How to Route Electrical Cable

Expert instructions for routing electrical cable where there is easy access and where there is not

Before you can mount a new receptacle, you will need to run cable from the power source to the new box location. Following is how to do this with or without easy access:

Nonmetallic cable is routed between wall studs; switches and receptacles fasten to electrical boxes.

Nonmetallic cable is routed between wall studs; switches and receptacles fasten to electrical boxes.

Routing Electrical Cable With Access

If you are fortunate enough to have access from a basement, crawlspace, or attic, plan to run the cable along joists or beams (or through holes drilled in them). In this way, you will be able to “fish” the cable through.

To fish a short run from below or a long run from above:

1Drill a small guide hole up through the ceiling or down through the floor to mark the location of the center of the hole for the new box.

2From the basement or attic, locate the guide hole. Using it as a reference point, drill a 3/4-inch hole into the wall-frame sole plate.

3Insert ”fish tape” or a wire through the box hole and up or down (whichever is applicable) through the drilled hole. Attach the cable to the tape or wire, securing it with electrical tape (to avoid the frustrating experience of dropping the cable midway through the pull), and draw it back through the box hole. You might find it helpful to have a second pair of hands to help with this part of the job and also to hold a flashlight to see that the run is clear before you begin the cable-fishing process.

Routing Electrical Cable With No Access

There are situations when you will be running new cable in an area that does not have access from above or below and therefore requires cutting into a wall or ceiling surface covering.

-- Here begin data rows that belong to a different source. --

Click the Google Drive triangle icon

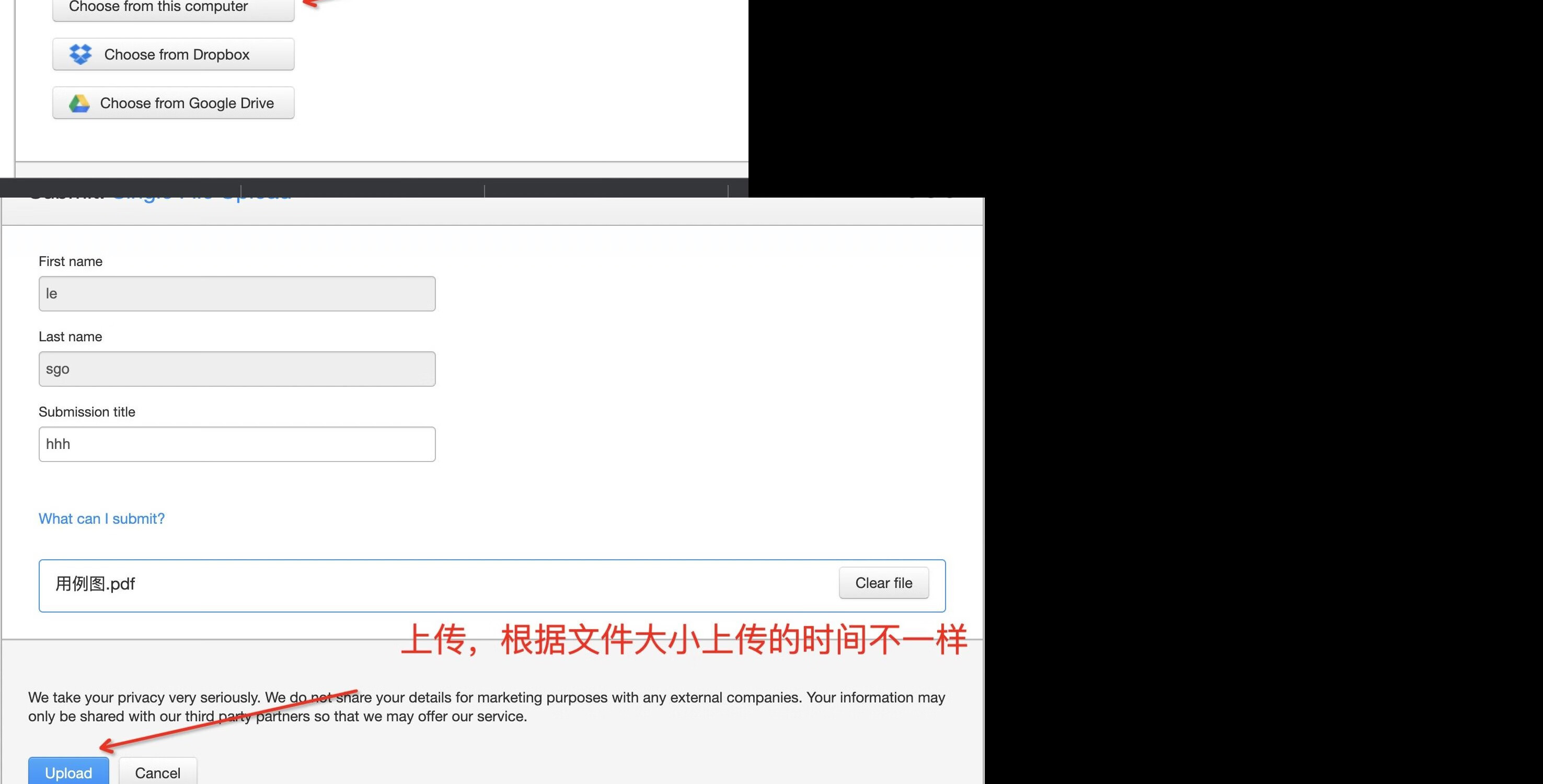[79, 103]
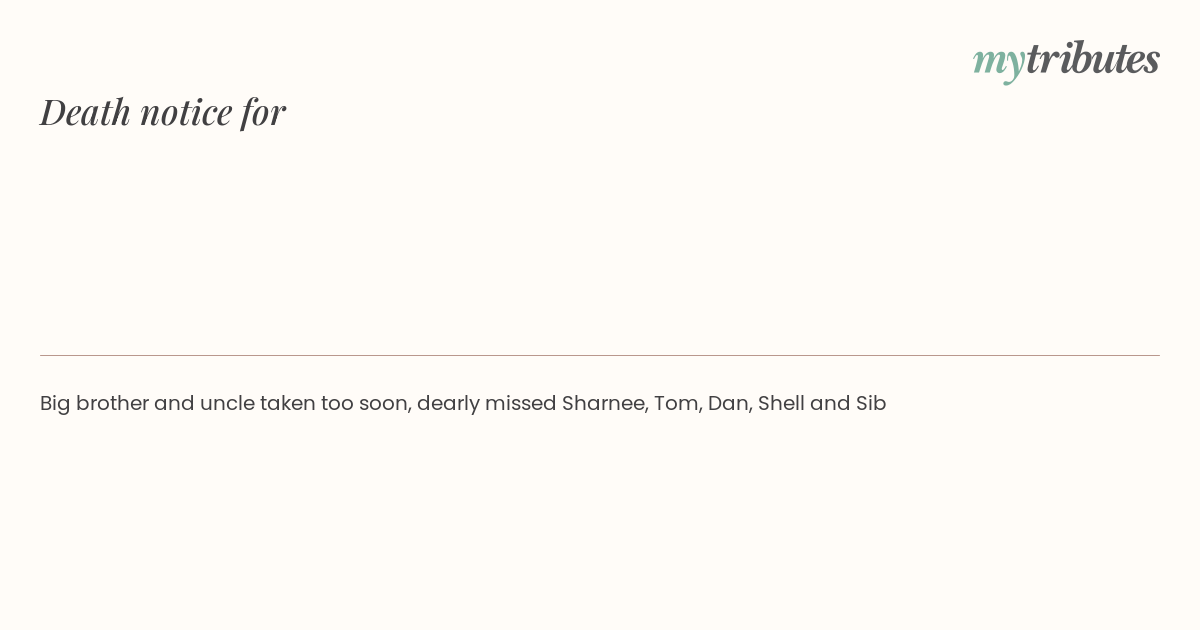Select the "Death notice for" heading

click(x=163, y=112)
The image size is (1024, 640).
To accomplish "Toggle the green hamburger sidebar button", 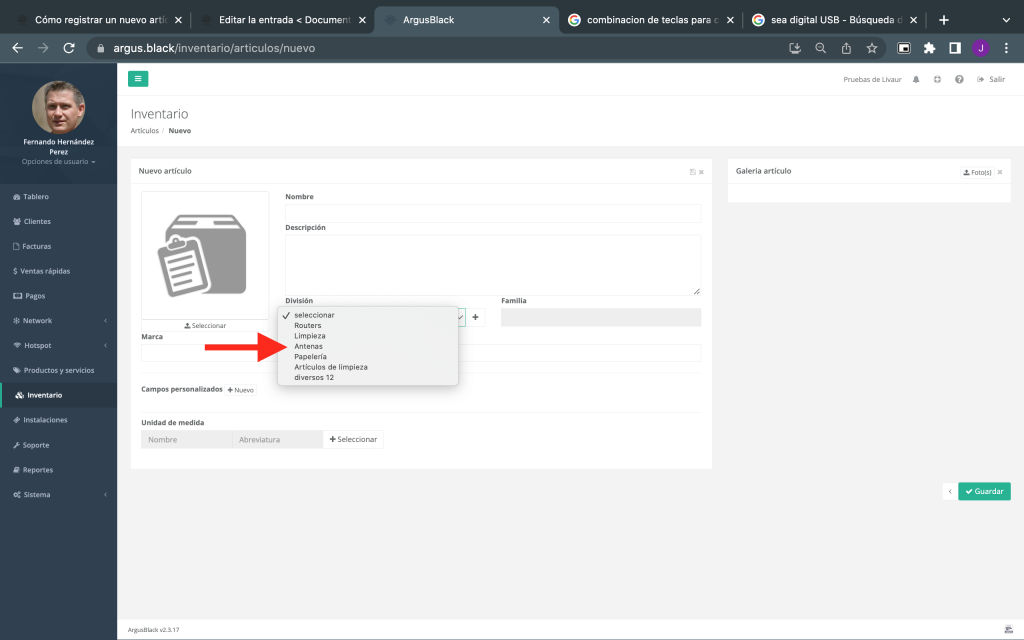I will 138,79.

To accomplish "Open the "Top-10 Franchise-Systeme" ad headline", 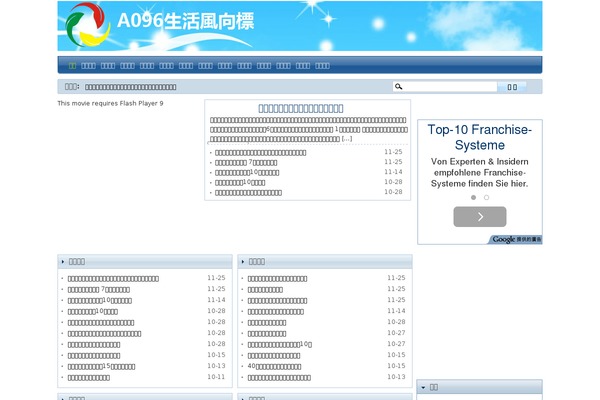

While this is definitely doable, it does require a bit more consideration, planning, and patience.

There are many ways to route cable, but, if it passes through wood less than 1 1/4 inches from a finished surface, you will need to install 1/16-inch metal plates on the framing members to protect the cable from being damaged when the covering is replaced.

Routing cable behind a baseboard. Carefully remove the baseboard between box locations. Next, cut away the wallboard and route cable along notches in the studs. Cover the cable with protective metal plates.

Routing cable along a wall. Cut the box hole(s) and then neatly cut a straight, narrow strip of the wall covering to expose the studs. Drill through the center of each stud and run the cable through the holes.

Running cable around a doorway. Remove the door casing and baseboard, and then run the cable between the doorjamb and rough framing, notching spacer blocks or shims to allow the cable clear passage.

Installing back-to-back devices. If you are installing a new box opposite an existing one, offset the new hole a few inches from the other. Pull the existing receptacle out of its box and route the cable through a knockout hole in it directly into the new box hole.

Routing Cable for a Light & Switch

You can extend a circuit to accommodate the addition of a ceiling light and switch. Keep in mind that this process involves three locations—the existing power source, the new light-switch box, and the new fixture box located in the ceiling.

1Position the fixture box between two ceiling joists and cut the hole for its location. Next, cut a hole for the switch box, and make a hole where the wall meets the ceiling. Drill a hole in the top plates. Now, cut an access channel along the baseboard between the switch box location and the power source.

2Run one cable between the power source and the switch-box hole. Next, “fish” a second cable from the switch hole to the access hole, doubling back along the baseboard.

3“Fish” from the fixture-box hole to the access hole via the drilled hole in the top plates. Attach the second cable and pull it through the access hole, the top plates, and out the fixture-box hole.